Copy the rows from the line with "Where should I" up to and including the line with "[x=174, y=51]", scaling every coordinate in the answers by 1.7 and rounding to whole numbers (halves round up). Leave the requests and their numbers unchanged, omit the pictures, and give only those lines.

:: INPUT RECORDS ::
+++
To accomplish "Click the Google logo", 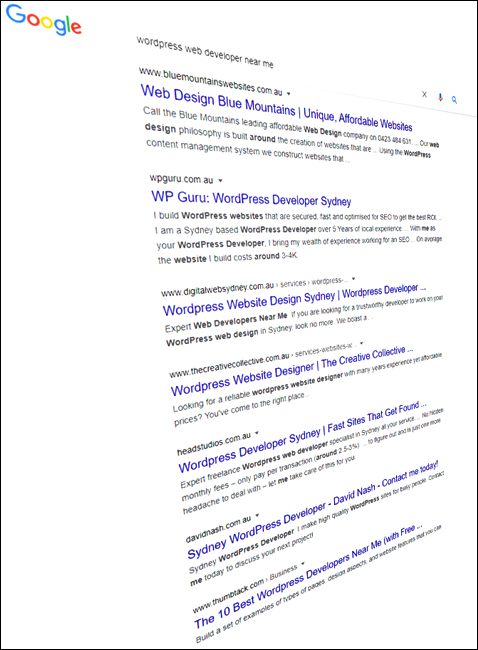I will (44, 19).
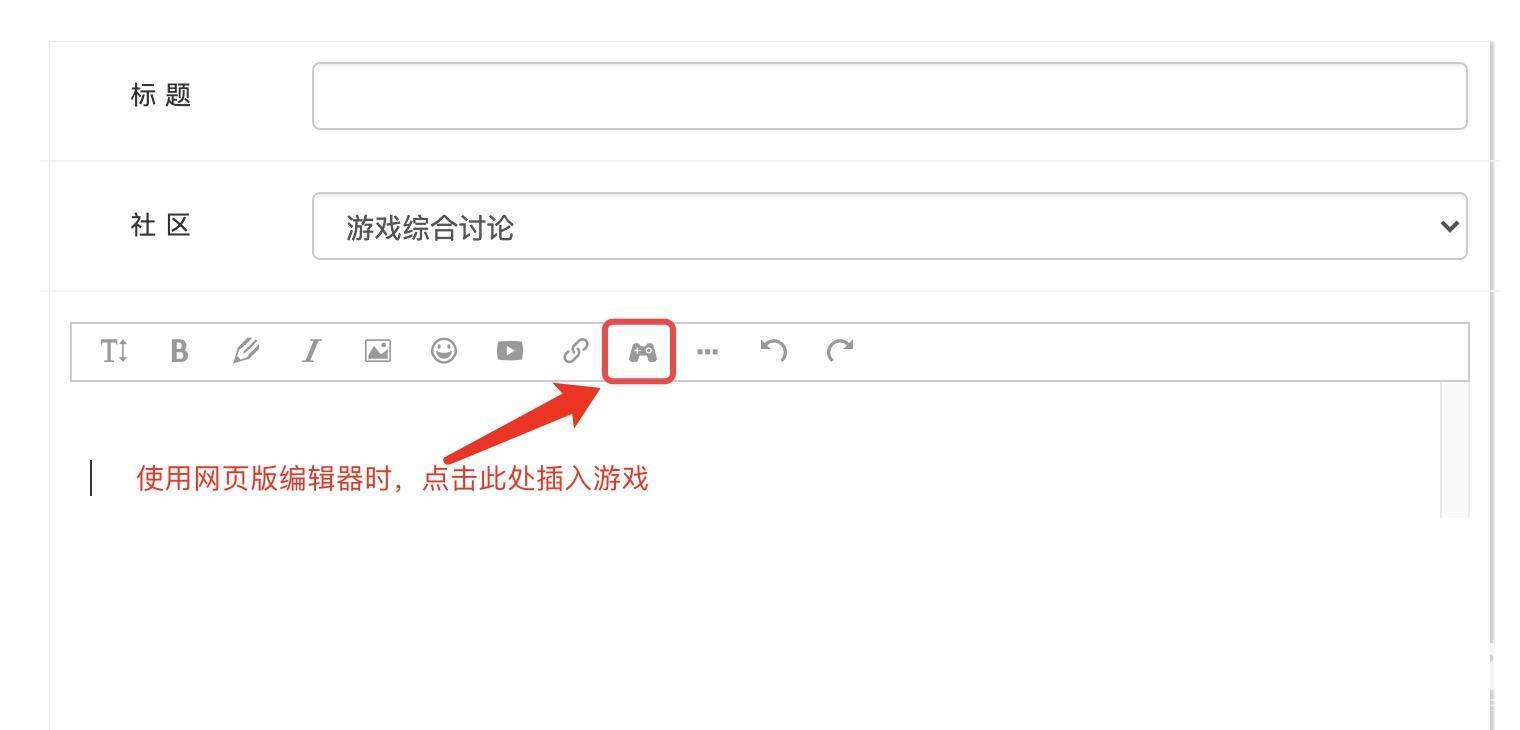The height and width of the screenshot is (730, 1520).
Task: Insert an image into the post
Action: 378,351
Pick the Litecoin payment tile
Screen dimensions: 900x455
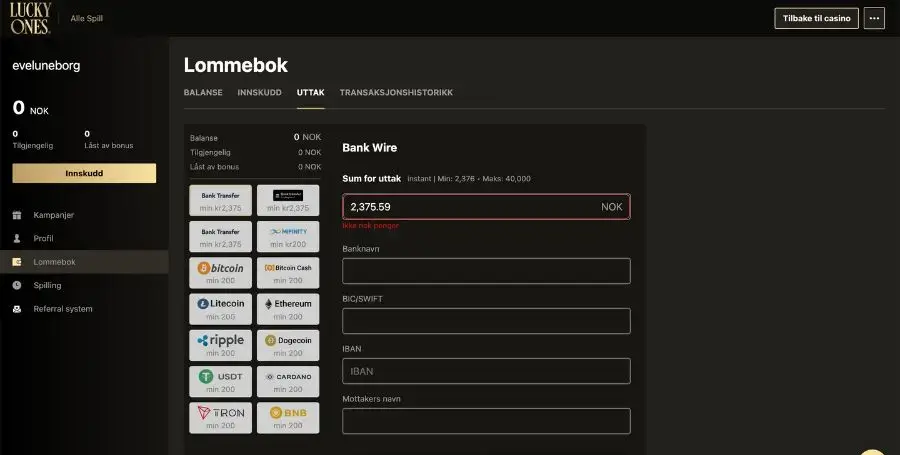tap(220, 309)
+++
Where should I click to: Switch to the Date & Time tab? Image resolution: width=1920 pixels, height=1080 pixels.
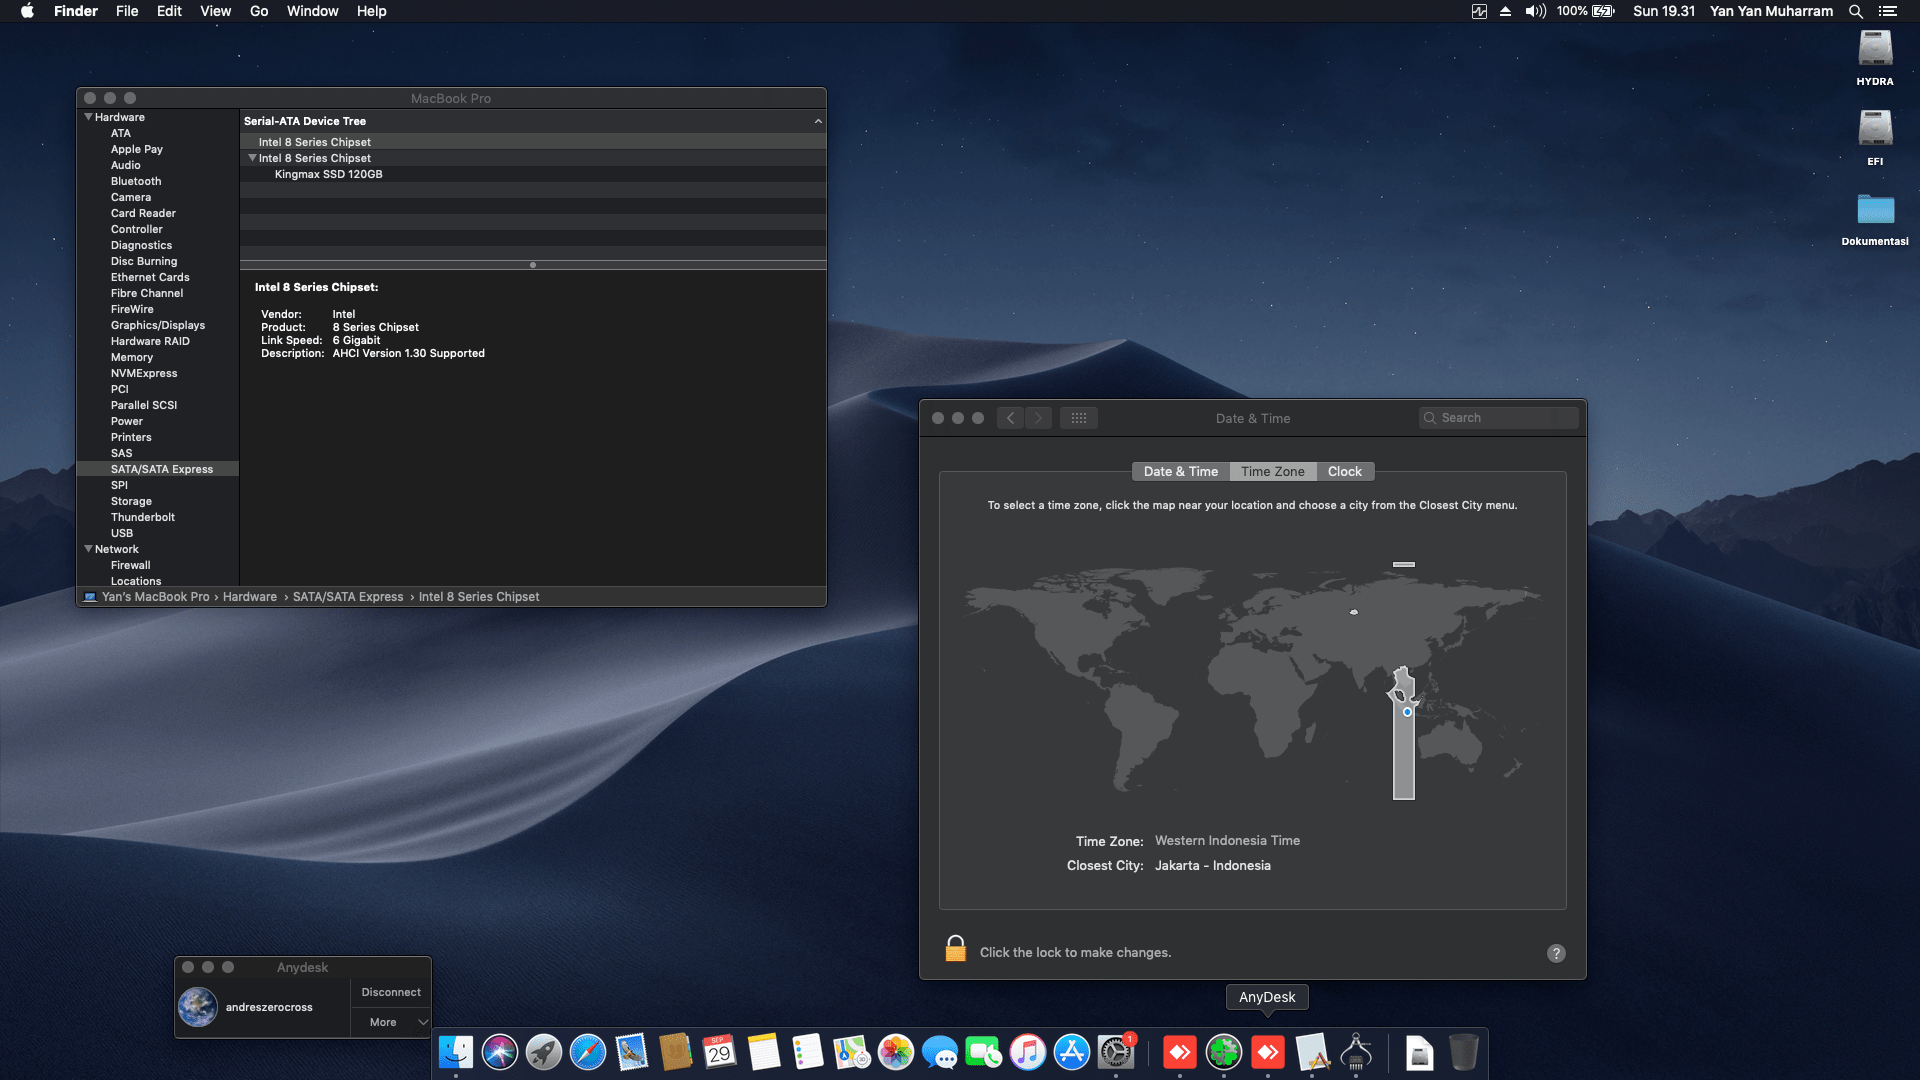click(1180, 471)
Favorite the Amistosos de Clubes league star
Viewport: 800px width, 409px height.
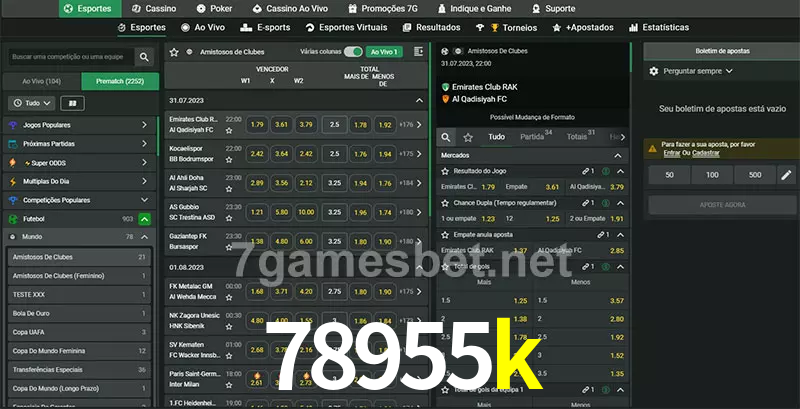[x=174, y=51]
+++
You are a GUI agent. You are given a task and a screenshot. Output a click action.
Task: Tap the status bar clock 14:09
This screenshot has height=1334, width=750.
+++
:: EXERCISE ANSWER ::
Where should I click to: Switch to the Date & Time tab? Image resolution: width=1920 pixels, height=1080 pixels.
click(2006, 801)
Favorite the Amistosos de Clubes league star
Viewport: 800px width, 409px height.
[x=296, y=87]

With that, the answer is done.